Battalion Operational Instruction Number 1 was issued - dealing with the business of getting the Battalion overseas - including shipboard behaviour and the process of de-waterproofing.
13th May 1944
Divisional Exercise “SHISHAH” was held – details of which can be found in the Brigade HQ War Diary.
The objects of the exercise, included within the War Diary as Appendix C, were to; practise the move forward of the Division from the Marshalling Area where Craft Parties were formed, thence forward overseas and re-concentration prior to advance to contact, and to practise the advance to contact.
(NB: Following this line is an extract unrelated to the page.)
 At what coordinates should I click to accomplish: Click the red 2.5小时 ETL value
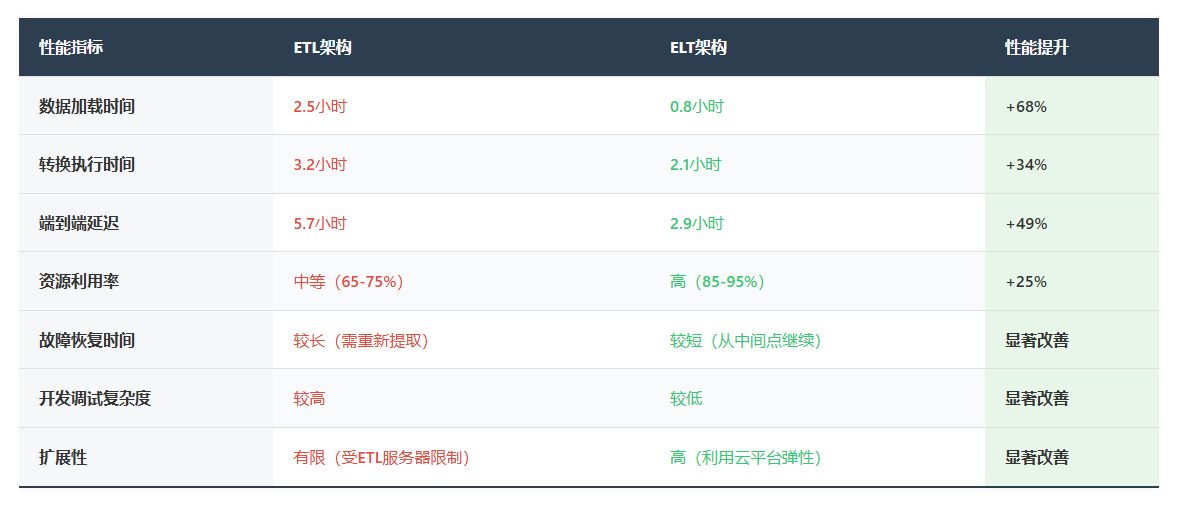click(x=320, y=106)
The 2 i/c, with the Advance Party, had left THETFORD on 12th May. The Battalion, embussed, with vehicles loaded for the sea voyage, reached the Marshalling Area at 15:30 hours, to join the 70th Infantry Brigade Group at the West of SWAFFAM.
After shell scrapes were dug, the Companies amused themselves with football tournaments and camp-fire concerts.
14th May 1944
70th Infantry Brigade Group moved in jumbled order to JIG and KING beaches where landing tickets were handed to a Sector Control representative on the exercise by the Divisional Provost staff. Craft loads of vehicles embarked at KING beach and personnel at both KING and JIG beaches.
Routes from the disembarkation beaches to the concentration areas had been taped and the Battalion was all present at 12:00 hours, East of GOODSERSTONE, reference 66/2320.
The move from the Marshalling Area to the Concentration area was orderly and simple, and in action will clearly not be the same.
15th May 1944
At 09:00 hours the Battalion moved out of the concentration area behind 1st Tyneside Scottish, who were in the vanguard. The enemy had cratered the road at CROXTON 3205 which delayed the advance, and in the evening the Brigade Group took up position East of THETFORD, sending out patrols to the River LITTLE OUSE.
147 Brigade were on our left and 146 Brigade were in reserve. 147th and 70th Brigades had advanced on different axes and minor adjustments had to be made to the front in the evening. Two reconnaissance patrols sent out from C Company down to the LITTLE OUSE failed to make contact with the enemy.
16th May 1944
11th battalion DLI were sent South of THETFORD to take a lightly held enemy position and reported their objective clear at 10:00 hours. The exercise concluded at mid-day and the Battalion marched back to Camp.
17th May 1944
Battalion Administrative Order Number 5 was issued as Appendix G to the War Diary. This dealt with the process of moving the Battalion from the Marshalling Area to the Concentration Area.
18th May 1944
A general “let-up” on training was ordered and the Rifle Companies each spent three days camping. Recently joined Platoon Commanders were able to live out with their men and the non-tactical setting was a chance for Companies to organise recreational P.T.
20th May 1944
The Battalion's Anti-Tank Platoon left for the Marshalling Area reference 98/4438.
22nd May 1944
The Battalion held a sand model exercise, “Village Fighting”, for all Officers. The role of Tanks in street-fighting was discussed and also the equipment required by a Rifle Company for such an operation.
23rd May 1944
The first stages of the waterproofing of vehicles began today.
27th May 1944
The “Increment” vehicles left for the Marshalling Area today.
28th May 1944
The Divisional Commander addressed the 70th Infantry Brigade Group this morning. He spoke of the reputation of the Division and reviewed its history since he had taken command just a year ago.
29th May 1944
The Commanding Officer addressed all Companies and passed a message on from General Montgomery, who had confidently prophesied the end of the campaign against Germany by Christmas 1944.
30th May 1944
The Battalion carried out a 14 mile route march in full Battle Order and carrying the full scale of ammunition.